Most of them are children of Indonesian migrants. These children face the risk of being stuck in legal limbo if an Indonesian bill to amend the criminal code is passed in its current state.

Criminalising private activities

Indonesia is deliberating the bill to change the country’s 100-year-old criminal code. Some people are ardently opposing the bill because it contains clauses that, once implemented, will compromise freedom of speech and public health efforts.

One contentious clause will criminalise sexual activities by a man and a woman who are not legally married. This carries a maximum penalty of five years in prison.

This clause is problematic because many Indonesians, including those working abroad such as Indonesian migrants in Sabah, do not register their marriages. Layers of registration with religious institutions and the state create barriers for many couples to legalize their marriage. None of this would have significant impacts on children if not for the coupling of birth registration with marriage registration.

The current draft of the criminal code bill will deter unregistered migrant parents in Sabah from going to the Indonesian consular offices in Kinabalu and Tawau or to the occasional mobile registration services to register their children. Bringing their children to obtain a birth certificate without having proof of marriage would be evidence of having sexual activities outside legal marriage.

Stateless children

As a foreigner, children of migrant workers are not eligible for Malaysian nationality, although legally speaking they are entitled to birth registration. But, even when one of the parents is Malaysian, the absence of a marriage certificate serves as a structural obstacle to proving their legal relationship to Malaysia.

Most of these children have parents who are working and living in Malaysia without a legal permit or who have overstayed their initial licence. For their parents, applying to the Malaysian government for marriage and birth certificates means exposing themselves to the authorities and risking jail, deportation, and sometimes separation from their families. The hostile public sentiment in Sabah against migrant communities adds to the fears, with cases of crackdowns on undocumented migrants recorded in recent years.

Obtaining a marriage certificate at the Indonesian consulates or mobile registration services are, for now, the only safe way for Indonesian migrants to obtain legal documents for the purpose of obtaining a birth certificate for their children. But even in this case, distance and cost come into play. These children and their families mostly live in remote palm oil estates.

Worse off for the poor

In Indonesia, there is a strong correlation between poverty and not having a marriage certificate and birth registration. A survey in 17 provinces in 2013 shows that 55 percent of couples in the bottom 30 percent for household income do not have marriage certificates.

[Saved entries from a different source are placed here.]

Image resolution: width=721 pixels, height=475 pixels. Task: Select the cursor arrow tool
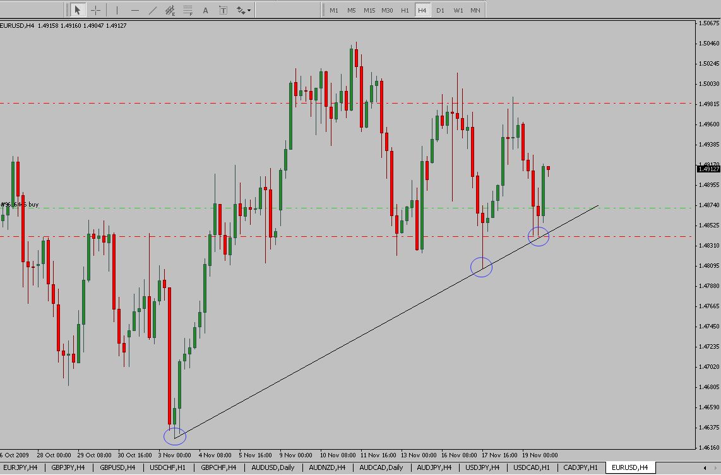click(x=78, y=10)
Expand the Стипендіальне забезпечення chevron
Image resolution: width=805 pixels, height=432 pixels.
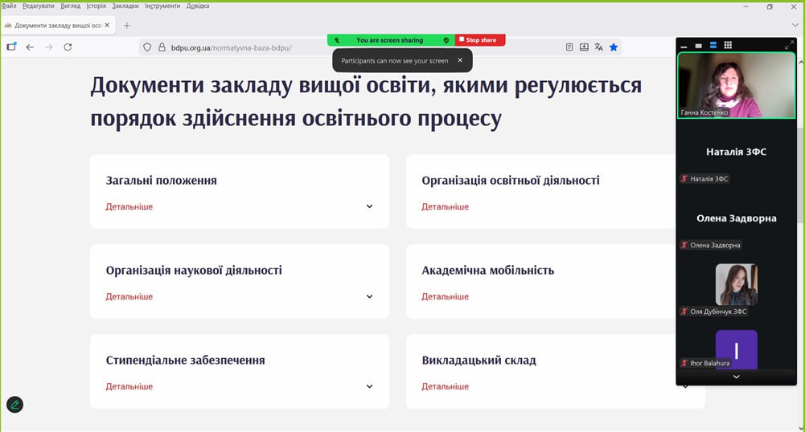(369, 386)
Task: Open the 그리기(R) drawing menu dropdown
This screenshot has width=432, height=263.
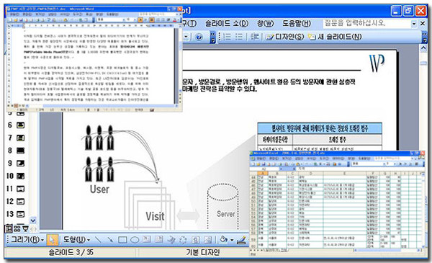Action: pos(27,240)
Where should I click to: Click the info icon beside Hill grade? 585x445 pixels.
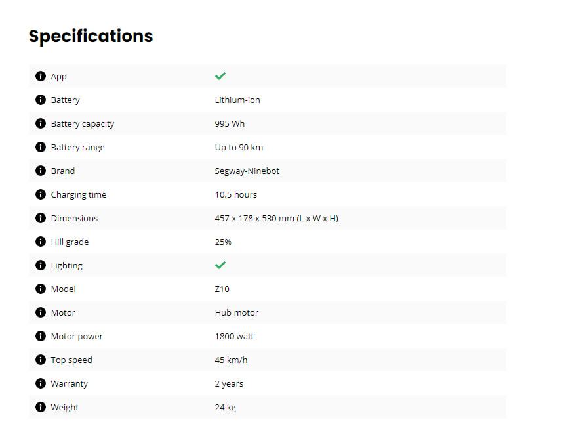(40, 242)
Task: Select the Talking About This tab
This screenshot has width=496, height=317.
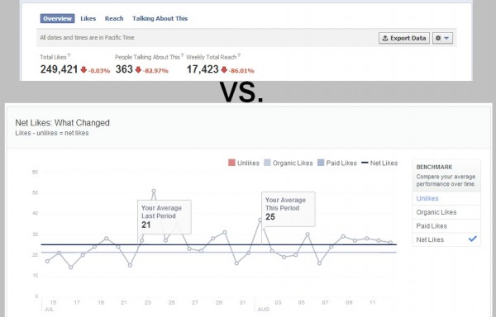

Of these couples, 75 percent of their children do not have their births registered. In general, children whose parents do not have a marriage certificate are twice as likely not to have birth certificates as those whose parents have their marriages recorded. The challenges include lack of awareness, the cost of going to civil registrars (at district and sub-district level), and the complexity of the bureaucracy.

A birth certificate contains information on a child’s place of birth and parents; both are crucial to establishing a child’s nationality by the jus soli or jus sanguinis principles.

Without birth certificates, the children in Sabah who are entitled to Indonesian nationality will not be able to get a passport that ensures safe passage back to Indonesia. They will also not have access to government services such as education and health, save for the informal education provided by NGOs in Sabah.

Children have expressed their desire to visit their parents’ home country but are afraid of being caught if crossing the border. Crossing the border illegally is very dangerous. Some accounts point to high levels of human trafficking.

The impacts of criminalizing sexual activities between consenting adults will disproportionately affect poor people, including many Indonesian migrant families and their children.

This runs counter to the Indonesian government’s pledge — or rhetoric — to protect migrant workers and their families, as enshrined in the Convention on the Protection of the Rights of All Migrant Workers and Members of Their Families. Indonesia ratified the convention in 2012.

The Conversation
This criminal code bill, as it stands today, will underpin the failure of the Indonesian government to protect its young citizens.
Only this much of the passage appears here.